Djokovic selbst schlug den Referees sogar noch eine mildere Strafe vor. «Du kannst mich mit einem Game bestrafen. Oder mit einem Satz. Es gibt viele Möglichkeiten», sagte er zu Friemel und argumentierte, dass es der Linienrichterin ja wieder gut gehe und sie nicht ins Spital müsse.
Doch Egli und Friemel handeln strikt. Und richtig. Auch wenn das viele Djokovic-Fans nicht wahrhaben wollen. In den sozialen Medien wird dem Schweizer Parteilichkeit unterstellt. Er habe verhindern wollen, dass Djokovic mit seinem 18. Grand-Slam-Titel näher an Roger Federers Rekord von 20 Siegen heranrückt.
Und auch serbische Medien wittern eine Verschwörung. «Roger Federer wäre nicht disqualifiziert worden. Dies ist der Beweis, dass Djokovic nicht gleich behandelt wird. Der Schweizer hat 2009 in Melbourne ein Kind getroffen, und alle haben gelacht», schreibt der «Kurir». Die Zeitung «Informer» titelt: «Eine schreckliche Ungerechtigkeit».
Friemel stellt danach in einer virtuellen Medienrunde klar, dass keine andere Entscheidung hätte getroffen werden können. «Einen Spieler bei einem Grand-Slam-Turnier auszuschliessen ist eine wichtige und sehr schwierige Entscheidung», erklärt der Turnier-Schiedsrichter. «Es kommt nicht drauf an, ob es auf dem Center Court ist, ob es die Nummer 1 ist oder irgend ein anderer Spieler auf einem anderen Platz. Man muss einfach das Richtige tun.»

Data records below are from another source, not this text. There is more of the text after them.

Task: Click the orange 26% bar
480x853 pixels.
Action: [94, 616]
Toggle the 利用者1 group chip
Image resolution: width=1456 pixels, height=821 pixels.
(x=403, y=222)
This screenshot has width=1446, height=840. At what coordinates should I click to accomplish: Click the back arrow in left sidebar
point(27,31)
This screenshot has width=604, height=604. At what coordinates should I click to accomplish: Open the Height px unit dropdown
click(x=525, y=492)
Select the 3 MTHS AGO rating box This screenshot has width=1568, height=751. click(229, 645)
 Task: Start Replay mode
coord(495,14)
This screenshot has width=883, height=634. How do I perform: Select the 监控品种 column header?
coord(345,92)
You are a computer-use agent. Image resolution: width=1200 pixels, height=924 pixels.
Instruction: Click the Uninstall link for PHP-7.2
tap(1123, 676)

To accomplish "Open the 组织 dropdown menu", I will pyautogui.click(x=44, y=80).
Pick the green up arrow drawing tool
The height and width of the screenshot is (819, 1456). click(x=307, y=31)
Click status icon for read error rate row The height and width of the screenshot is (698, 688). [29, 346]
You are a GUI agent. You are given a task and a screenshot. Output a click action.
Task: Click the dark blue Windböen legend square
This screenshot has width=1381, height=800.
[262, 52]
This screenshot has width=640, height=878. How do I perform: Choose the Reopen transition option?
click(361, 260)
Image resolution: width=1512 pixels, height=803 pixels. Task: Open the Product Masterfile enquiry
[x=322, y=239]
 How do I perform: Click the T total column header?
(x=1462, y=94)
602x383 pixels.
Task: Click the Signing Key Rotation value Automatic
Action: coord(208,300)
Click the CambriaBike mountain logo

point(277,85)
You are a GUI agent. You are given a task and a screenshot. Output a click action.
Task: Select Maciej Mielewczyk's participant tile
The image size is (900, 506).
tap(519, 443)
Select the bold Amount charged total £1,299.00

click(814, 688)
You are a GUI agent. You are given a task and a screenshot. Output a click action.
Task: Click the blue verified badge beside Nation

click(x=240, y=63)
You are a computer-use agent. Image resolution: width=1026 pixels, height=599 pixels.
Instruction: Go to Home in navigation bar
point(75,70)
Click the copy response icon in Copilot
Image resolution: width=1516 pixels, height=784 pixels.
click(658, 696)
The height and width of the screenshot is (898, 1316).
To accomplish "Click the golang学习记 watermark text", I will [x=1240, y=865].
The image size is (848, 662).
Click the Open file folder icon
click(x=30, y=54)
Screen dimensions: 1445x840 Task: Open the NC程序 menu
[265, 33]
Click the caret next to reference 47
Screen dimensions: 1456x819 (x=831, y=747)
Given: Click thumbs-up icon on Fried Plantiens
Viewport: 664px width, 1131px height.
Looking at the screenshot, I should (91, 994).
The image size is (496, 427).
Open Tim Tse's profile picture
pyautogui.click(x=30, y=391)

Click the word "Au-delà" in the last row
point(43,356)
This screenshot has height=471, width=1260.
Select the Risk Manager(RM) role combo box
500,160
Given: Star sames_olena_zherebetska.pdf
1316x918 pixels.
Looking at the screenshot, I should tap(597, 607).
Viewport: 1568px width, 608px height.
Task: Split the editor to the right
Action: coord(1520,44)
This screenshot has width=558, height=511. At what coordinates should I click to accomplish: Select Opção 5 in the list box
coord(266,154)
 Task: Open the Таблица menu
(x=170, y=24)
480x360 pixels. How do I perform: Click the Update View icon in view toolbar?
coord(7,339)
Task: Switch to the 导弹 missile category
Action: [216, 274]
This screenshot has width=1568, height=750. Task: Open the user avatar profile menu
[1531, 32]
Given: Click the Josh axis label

Auch wenn es keine Absicht war, hätten die Referees keine andere Wahl gehabt, so der Deutsche: «Es gibt zwei Faktoren: die Handlung und das Resultat. Und die Handlung – selbst ohne Absicht – mit dem Ergebnis, dass die Linienrichterin getroffen und verletzt wird, ist in diesem Entscheidungsprozess der wesentliche Faktor.»